While petitioner contended that the husband concealed materialfact of his sickness, the contract stated that:
that any physician is, by these presents, expressly authorized to disclose or give testimony at anytime relative to any information
acquired by him in his professional capacity upon any question affecting the eligibility for health care coverage of the Proposed
This meant that the petitioners required him to sign authorization to furnish reports about his medical condition.

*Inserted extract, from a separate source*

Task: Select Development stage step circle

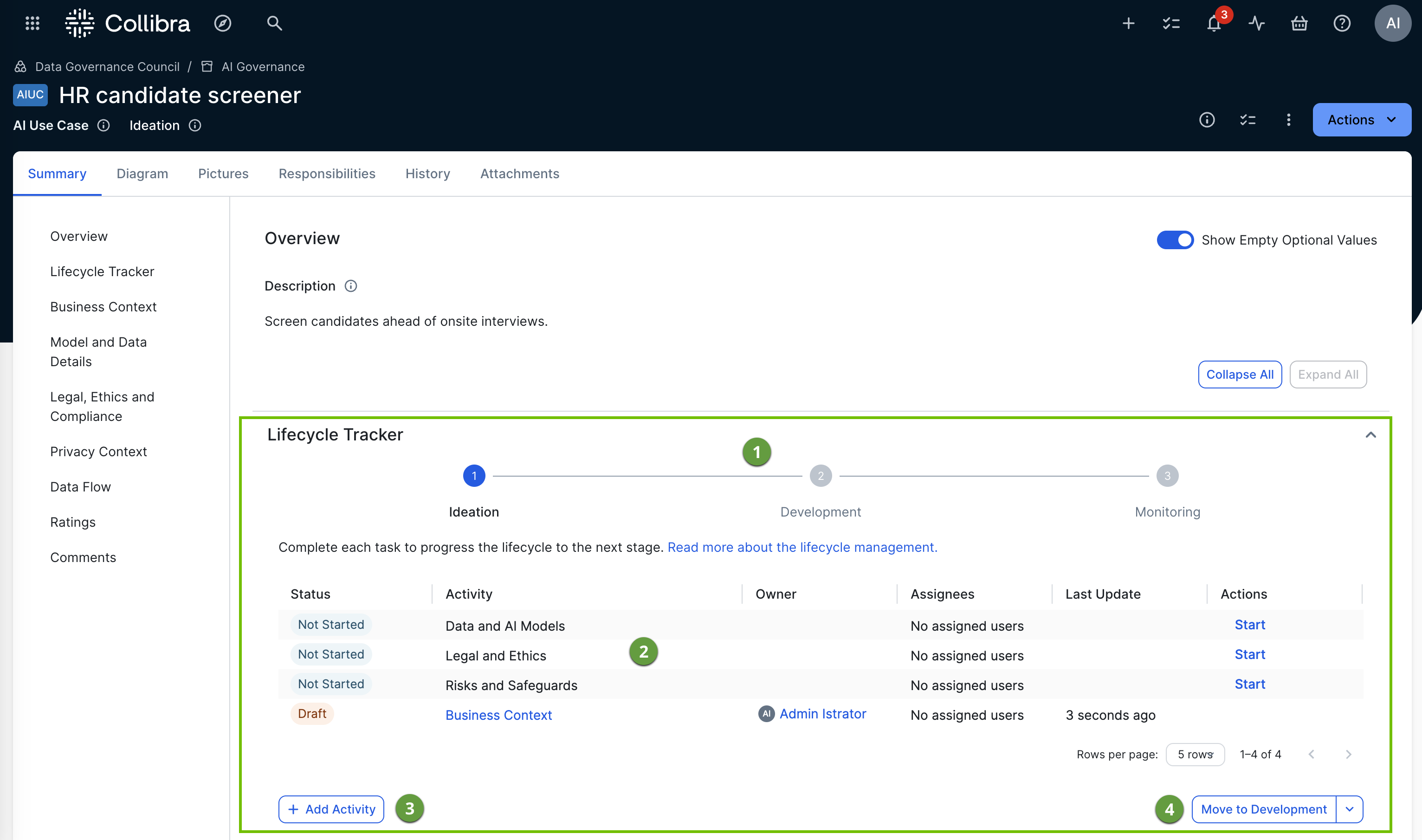Action: (820, 476)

The contract
also authorized Philam to inquire directly to his medical history.
Hence, the contention of concealment isnt valid.
They cant also invoke the Invalidation of agreement clause where failure of the insured to disclose information was a grounds
for revocation simply because the answer assailed by the company was the heart condition question based on the insureds
opinion. He wasnt a medical doctor, so he cant accurately gauge his condition.
Henrick v Fire- in such case the insurer is not justified in relying upon such statement, but is obligated to make further inquiry.
Fraudulent intent must be proven to rescind the contract. This was incumbent upon the provider.
Having assumed a responsibility under the agreement, petitioner is bound to answer the same to the extent agreed upon. In the
end, the liability of the health care provider attaches once the member is hospitalized for the disease or injury covered by the
agreement or whenever he avails of the covered benefits which he has prepaid.
Section 27 of the Insurance Code- a concealment entitles the injured party to rescind a contract of insurance.
As to cancellation procedure- Cancellation requires certain conditions:
1. Prior notice of cancellation to insured;
2. Notice must be based on the occurrence after effective date of the policy of one or more of the grounds mentioned;
3. Must be in writing, mailed or delivered to the insured at the address shown in the policy;
4. Must state the grounds relied upon provided in Section 64 of the Insurance Code and upon request of insured, to furnish
facts on which cancellation is based
None were fulfilled by the provider.
As to incontestability- The trial court said that under the title Claim procedures of expenses, the defendant Philamcare Health
Systems Inc. had twelve months from the date of issuance of the Agreement within which to contest the membershipof the
patient if he had previous ailment of asthma, and six months from the issuance of the agreement if the patient was sick
of diabetes or hypertension. The periods having expired, the defense of concealment or misrepresentation no longer lie.